The back of Gaines Hall on Feb. 17, one day after the most recent fire. (Photo by Maria Saporta.)

By Maria Saporta

Enough already.

Two of Atlanta’s most historic buildings – Gaines Hall and Furber Cottage – were victims of two separate fires this past week.

Yet again.

Gaines Hall, built in 1869 as part of Atlanta University (now Clark Atlanta University), was the victim of a major fire in 2015. And Furber Cottage, built as a student dorm for Atlanta University in 1899, caught on fire in 2019. Early Thursday morning (Feb. 16), a fire broke out in the back part of Gaines Hall. And three days later, there was a fire at Furber Cottage.

The front of Gaines Hall on Feb. 17 showing that much of the structure is still standing. (Photo by Maria Saporta.)

By some miracle, both are still standing – side by side – on Atlanta’s Diamond Hill, the heart of our historically black colleges and universities.

But this neglect has gone on too long. These fires should serve as a call to action for Atlanta. We need to save these buildings once and for all.

“We absolutely love those buildings,” said Dr. George French, president of Clark Atlanta University, which owns Gaines Hall and Furber Cottage. “We are not going to give up.”

In light of the two fires, French said the university has stepped up security around both buildings, which have been closed off with a high chain link fence for years. CAU has not yet received a report from the Atlanta Fire Department on the causes of both fires.

Furber Cottage on Feb. 17 — two days before there was a fire in the historic dorm. (Photo by Maria Saporta.)

“We are doing our due diligence to continue securing our property – gated and locked,” French said in a phone interview Monday morning. “As intruders have breached our security, we are installing additional video security devices on the property.”

Debra A. Williams, CAU’s chief of police, who was in a meeting with President French on Monday, said they have also increased police presence around those properties.

In truth, the only way to ensure these buildings will survive is preservation with an intent to give them new life, and preservationists are convinced they can be saved.

“The Georgia Trust is troubled by the continued neglect of Gaines Hall, which is one of the most important historic buildings in the state,” wrote Mark McDonald, president of the Georgia Trust for Historic Preservation, in an email. “Its importance to African American history cannot be overstated.”

Furber Cottage on Feb. 19 right after the fire. (Photo by Jay Scott.)

McDonald compared the fire damage to what happened to the Hancock County courthouse in Sparta, which has been fully restored.

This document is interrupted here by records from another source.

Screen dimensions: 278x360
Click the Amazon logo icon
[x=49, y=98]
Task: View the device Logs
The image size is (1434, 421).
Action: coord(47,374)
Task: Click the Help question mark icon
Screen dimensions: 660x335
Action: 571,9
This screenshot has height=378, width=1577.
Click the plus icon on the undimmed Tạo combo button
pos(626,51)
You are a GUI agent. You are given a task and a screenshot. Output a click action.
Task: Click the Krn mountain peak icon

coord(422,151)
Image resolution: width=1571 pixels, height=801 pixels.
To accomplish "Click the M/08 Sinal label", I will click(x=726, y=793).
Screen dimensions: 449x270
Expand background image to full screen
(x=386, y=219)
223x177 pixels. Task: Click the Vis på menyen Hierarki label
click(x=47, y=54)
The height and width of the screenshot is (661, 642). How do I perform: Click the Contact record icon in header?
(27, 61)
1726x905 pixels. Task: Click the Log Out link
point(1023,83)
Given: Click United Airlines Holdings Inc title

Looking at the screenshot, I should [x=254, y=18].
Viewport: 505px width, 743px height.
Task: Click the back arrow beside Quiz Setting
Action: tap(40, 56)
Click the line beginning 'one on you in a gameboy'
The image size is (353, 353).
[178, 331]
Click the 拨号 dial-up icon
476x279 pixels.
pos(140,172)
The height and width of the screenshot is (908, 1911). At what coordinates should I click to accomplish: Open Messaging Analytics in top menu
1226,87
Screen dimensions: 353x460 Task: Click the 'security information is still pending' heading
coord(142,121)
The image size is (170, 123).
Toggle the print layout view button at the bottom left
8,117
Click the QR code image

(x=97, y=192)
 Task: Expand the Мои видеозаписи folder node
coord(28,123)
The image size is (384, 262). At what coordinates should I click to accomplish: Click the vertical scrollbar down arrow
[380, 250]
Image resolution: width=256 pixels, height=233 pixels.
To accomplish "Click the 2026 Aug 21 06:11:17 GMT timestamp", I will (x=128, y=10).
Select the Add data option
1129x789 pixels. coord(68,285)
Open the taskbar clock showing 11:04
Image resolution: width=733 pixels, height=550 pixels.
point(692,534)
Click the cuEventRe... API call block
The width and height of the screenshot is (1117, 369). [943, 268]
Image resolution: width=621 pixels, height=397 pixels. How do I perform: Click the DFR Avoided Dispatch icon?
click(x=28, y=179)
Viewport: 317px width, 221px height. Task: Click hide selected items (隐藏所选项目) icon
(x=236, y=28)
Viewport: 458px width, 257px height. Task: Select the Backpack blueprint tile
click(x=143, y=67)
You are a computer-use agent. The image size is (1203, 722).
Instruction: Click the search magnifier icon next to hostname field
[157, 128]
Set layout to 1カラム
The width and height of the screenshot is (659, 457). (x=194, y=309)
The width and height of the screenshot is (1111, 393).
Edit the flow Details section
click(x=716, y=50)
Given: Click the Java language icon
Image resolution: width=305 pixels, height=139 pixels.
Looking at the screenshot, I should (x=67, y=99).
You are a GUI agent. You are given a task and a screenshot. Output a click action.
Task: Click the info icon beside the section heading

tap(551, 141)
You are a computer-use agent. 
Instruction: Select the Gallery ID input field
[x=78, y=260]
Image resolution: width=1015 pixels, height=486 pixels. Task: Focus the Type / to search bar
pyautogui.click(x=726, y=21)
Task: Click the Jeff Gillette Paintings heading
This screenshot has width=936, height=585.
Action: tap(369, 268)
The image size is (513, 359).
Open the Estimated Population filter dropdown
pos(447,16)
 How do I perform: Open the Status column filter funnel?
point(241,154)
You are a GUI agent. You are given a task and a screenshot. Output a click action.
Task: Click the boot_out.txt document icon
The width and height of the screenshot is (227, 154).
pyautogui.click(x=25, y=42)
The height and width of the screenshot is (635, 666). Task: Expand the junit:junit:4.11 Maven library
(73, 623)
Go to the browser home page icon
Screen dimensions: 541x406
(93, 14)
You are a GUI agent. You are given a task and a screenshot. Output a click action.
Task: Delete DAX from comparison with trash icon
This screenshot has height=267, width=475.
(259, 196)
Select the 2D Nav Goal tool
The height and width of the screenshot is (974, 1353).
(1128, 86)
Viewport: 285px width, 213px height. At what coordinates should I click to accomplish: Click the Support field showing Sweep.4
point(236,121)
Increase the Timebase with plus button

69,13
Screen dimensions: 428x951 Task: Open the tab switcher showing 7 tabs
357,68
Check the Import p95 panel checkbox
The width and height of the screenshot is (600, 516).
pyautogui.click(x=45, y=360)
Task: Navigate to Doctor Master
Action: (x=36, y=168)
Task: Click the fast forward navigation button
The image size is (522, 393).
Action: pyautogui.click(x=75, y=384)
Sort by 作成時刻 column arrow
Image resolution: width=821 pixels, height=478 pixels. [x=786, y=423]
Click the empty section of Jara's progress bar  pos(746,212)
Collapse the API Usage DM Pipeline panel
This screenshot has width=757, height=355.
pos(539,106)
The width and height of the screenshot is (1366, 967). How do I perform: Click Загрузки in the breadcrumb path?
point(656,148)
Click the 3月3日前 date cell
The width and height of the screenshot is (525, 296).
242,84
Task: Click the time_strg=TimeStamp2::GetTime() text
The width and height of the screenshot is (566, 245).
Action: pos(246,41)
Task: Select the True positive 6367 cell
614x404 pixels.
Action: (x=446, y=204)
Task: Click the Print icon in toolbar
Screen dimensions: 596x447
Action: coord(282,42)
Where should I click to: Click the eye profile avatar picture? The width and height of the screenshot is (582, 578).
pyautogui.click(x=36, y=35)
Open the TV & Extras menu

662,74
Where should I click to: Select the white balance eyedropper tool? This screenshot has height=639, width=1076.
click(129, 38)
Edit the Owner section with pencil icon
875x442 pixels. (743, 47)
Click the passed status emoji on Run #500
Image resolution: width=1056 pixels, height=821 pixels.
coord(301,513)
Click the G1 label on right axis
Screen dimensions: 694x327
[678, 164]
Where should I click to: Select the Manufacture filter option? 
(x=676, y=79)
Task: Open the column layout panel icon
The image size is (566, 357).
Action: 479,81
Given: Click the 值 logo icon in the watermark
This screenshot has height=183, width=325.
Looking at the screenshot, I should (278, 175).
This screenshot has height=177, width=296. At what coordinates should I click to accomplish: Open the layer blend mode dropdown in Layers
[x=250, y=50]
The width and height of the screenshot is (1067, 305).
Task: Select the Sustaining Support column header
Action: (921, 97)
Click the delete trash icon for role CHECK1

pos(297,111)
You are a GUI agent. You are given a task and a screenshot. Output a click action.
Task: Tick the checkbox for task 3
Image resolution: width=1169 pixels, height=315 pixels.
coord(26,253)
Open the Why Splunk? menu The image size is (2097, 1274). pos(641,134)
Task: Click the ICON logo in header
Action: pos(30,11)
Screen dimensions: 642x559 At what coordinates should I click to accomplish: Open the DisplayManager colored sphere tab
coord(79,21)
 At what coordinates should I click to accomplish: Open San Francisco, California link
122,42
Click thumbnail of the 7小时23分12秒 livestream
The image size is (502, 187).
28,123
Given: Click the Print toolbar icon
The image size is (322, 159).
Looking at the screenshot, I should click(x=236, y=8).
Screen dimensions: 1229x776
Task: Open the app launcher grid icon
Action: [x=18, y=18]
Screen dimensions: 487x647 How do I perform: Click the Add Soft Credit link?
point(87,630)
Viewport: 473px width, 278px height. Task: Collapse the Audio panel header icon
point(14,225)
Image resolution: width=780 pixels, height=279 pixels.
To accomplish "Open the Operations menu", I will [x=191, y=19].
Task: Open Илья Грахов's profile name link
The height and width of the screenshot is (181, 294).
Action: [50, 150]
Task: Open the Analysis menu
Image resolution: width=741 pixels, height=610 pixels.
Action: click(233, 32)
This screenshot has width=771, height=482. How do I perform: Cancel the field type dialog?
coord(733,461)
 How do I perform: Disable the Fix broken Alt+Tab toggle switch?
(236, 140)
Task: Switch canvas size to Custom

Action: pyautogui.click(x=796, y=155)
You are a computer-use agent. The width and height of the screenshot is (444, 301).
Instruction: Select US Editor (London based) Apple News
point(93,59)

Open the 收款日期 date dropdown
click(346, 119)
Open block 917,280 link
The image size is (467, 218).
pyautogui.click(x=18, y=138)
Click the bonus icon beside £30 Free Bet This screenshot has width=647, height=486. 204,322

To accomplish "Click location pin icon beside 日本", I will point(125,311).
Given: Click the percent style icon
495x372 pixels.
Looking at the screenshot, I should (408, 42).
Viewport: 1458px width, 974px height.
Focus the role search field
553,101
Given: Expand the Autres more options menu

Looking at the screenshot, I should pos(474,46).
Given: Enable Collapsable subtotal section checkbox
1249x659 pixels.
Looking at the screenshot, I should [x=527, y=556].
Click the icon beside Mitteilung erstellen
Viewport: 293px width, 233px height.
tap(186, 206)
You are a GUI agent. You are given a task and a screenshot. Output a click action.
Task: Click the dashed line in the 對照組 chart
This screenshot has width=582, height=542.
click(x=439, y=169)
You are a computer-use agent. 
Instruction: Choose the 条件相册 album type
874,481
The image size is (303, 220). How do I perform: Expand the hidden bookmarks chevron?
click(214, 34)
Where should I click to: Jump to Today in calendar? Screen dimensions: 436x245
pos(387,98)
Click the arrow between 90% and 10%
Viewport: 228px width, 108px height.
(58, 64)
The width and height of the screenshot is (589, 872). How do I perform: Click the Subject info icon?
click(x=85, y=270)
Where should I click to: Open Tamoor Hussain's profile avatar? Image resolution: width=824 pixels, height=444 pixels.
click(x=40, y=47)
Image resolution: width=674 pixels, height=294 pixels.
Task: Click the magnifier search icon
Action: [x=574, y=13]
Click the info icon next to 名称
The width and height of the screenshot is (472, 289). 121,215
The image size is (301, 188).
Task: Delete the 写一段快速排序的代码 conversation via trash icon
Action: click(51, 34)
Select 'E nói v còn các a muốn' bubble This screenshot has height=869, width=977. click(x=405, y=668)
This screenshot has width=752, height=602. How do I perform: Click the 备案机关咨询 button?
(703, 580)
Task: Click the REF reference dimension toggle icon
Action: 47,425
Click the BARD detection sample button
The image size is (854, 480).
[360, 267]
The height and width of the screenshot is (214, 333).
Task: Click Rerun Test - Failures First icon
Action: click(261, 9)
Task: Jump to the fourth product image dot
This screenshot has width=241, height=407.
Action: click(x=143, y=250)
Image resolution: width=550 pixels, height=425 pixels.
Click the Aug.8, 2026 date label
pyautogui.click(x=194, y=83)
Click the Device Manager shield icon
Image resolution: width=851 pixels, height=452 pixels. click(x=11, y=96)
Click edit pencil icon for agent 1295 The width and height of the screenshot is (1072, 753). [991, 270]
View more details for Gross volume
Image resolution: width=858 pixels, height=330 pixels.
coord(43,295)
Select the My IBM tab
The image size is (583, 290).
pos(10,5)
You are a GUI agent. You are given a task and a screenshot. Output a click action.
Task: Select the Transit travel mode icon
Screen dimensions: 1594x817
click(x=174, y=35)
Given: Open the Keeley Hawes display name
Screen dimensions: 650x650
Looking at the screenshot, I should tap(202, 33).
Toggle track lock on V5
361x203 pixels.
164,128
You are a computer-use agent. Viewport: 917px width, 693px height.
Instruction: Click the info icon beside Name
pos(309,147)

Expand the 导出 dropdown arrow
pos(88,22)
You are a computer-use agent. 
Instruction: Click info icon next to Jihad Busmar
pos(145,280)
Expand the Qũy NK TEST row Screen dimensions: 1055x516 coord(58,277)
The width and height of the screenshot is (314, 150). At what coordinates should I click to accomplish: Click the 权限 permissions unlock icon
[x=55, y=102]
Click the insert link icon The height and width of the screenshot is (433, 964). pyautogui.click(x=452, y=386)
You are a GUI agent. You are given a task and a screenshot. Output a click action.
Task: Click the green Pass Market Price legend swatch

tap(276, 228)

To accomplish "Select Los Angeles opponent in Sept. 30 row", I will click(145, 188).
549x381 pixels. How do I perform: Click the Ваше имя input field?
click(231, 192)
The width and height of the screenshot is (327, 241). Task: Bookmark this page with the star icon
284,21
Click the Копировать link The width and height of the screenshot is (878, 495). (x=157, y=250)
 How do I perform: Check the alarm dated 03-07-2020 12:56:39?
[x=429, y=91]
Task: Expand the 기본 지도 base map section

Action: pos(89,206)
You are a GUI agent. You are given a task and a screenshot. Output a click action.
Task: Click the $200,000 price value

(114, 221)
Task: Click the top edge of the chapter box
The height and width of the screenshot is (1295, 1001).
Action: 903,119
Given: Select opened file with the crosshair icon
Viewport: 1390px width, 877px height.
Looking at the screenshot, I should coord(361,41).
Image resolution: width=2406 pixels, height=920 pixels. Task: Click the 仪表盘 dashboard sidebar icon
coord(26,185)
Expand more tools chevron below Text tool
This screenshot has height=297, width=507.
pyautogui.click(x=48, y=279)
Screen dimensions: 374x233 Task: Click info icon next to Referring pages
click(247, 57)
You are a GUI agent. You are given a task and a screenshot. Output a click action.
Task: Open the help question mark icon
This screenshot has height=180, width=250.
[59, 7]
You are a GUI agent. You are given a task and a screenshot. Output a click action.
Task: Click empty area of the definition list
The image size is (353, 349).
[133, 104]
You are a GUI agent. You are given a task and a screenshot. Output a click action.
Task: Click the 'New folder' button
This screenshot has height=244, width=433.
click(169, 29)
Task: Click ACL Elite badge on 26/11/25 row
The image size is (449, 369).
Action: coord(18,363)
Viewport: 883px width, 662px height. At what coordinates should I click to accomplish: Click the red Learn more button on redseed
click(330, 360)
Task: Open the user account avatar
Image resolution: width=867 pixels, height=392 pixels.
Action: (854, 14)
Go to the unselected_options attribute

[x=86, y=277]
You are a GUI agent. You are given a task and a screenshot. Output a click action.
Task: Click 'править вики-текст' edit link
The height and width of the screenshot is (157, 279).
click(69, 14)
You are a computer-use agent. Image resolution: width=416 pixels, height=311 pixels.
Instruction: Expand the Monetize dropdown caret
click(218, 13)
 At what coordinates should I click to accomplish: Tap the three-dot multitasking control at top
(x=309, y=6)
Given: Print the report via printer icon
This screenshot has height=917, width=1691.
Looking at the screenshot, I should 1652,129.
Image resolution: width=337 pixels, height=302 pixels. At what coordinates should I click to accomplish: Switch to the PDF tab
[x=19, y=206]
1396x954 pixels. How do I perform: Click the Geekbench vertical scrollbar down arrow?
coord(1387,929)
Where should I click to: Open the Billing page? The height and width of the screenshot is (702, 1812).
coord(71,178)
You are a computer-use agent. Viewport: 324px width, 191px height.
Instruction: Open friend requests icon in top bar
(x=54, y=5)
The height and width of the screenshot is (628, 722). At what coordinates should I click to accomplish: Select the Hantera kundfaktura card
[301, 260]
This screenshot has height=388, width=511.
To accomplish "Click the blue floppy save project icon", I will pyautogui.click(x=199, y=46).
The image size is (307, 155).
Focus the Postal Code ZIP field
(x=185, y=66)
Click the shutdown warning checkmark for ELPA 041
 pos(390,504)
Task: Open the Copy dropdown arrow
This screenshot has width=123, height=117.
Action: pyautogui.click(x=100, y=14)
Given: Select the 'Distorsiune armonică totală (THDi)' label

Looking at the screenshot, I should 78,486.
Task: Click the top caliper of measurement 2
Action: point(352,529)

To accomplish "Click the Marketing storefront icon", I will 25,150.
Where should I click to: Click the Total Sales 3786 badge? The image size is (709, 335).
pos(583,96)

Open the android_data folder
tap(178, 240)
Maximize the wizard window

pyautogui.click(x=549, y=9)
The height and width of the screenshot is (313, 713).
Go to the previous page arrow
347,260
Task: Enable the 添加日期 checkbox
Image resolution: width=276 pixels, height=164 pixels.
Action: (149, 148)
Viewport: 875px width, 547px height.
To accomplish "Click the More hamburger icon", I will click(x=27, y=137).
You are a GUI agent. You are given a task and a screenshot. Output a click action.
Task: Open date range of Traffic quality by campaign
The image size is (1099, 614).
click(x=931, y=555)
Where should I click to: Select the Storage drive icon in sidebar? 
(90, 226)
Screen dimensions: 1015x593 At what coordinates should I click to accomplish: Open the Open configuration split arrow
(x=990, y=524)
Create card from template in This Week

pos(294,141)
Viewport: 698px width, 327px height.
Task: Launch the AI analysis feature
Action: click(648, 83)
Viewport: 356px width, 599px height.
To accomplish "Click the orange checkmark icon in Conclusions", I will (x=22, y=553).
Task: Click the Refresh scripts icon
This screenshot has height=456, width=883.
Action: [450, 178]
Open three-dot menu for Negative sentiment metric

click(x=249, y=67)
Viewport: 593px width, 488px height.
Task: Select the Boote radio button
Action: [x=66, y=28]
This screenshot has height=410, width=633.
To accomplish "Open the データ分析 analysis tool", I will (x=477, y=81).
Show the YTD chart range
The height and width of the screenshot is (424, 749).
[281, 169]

It’s a testament to what can happen with Gaines Hall.

“I have seen several buildings damaged by fire completely restored,” McDonald continued. “If the will to save this structure is present, it can be restored and become a shining testament to Black achievement in our state and city.”

David Mitchell, executive director of the Atlanta Preservation Center, agreed.

The L.P. and Laura Grant home – built in 1856 and considered to be the oldest building in Atlanta, was restored by the Atlanta Preservation Center.

“In the 1970s, the Grant home was in an equal state to Gaines Hall with the same level of fear and same sense of being impossible to restore,” Mitchell said in an email. “That fear was conquered with courage and vision, and now it is the headquarters for Atlanta’s oldest organization dedicated to Historic Preservation.”

Mitchell said a restored Gaines Hall could become part of Atlanta’s identity.

“Gaines Hall has now suffered two fires,” Mitchell continued. “If the symbol of this City is the Phoenix rising from the ashes, maybe we should consider updating it to Gaines Hall and stewarding the ethos of what that significant structure represents – our culture and identity!”

Just last week, another spectacular example of historic preservation on Martin Luther King Dr. was unveiled – the restoration of West Hunter Street Baptist Church – the spiritual home of the late Ralph David Abernathy Sr.

U.S. Rep. Nikema Williams on Feb. 15 announced a $4 million in federal funding for the continued preservation of the historic West Hunter Street Baptist Church. The new grant will go toward furnishing the sanctuary and its offices as well as turning the site into an active community space.

That is in addition to the $2.5 million in various grants the church had already received to stabilize and restore the structure.

Candy Tate, Skip Mason, Annette Abernathy and Jay Scott at the Transform Westside Summit on Feb. 17 showing restoration of the historic West Hunter Street Baptist Church. (Photo by Maria Saporta.)

Annette Abernathy, daughter-in-law of Abernathy Sr. and widow of Ralph David Abernathy III has made it her mission to restore the church and realize her late husband’s vision for the property. Check out Kelly Jordan’s photo package on West Hunter Street Baptist Church.

The Westside Future Fund’s Transform Westside Summit at the Gathering Spot on Feb. 17 featured the restoration of the church. But both the panelists and the nearly 100 attendees quickly turned the spotlight onto all the other threatened significant buildings along Martin Luther King Jr. Dr. that were instrumental to Atlanta’s Black history.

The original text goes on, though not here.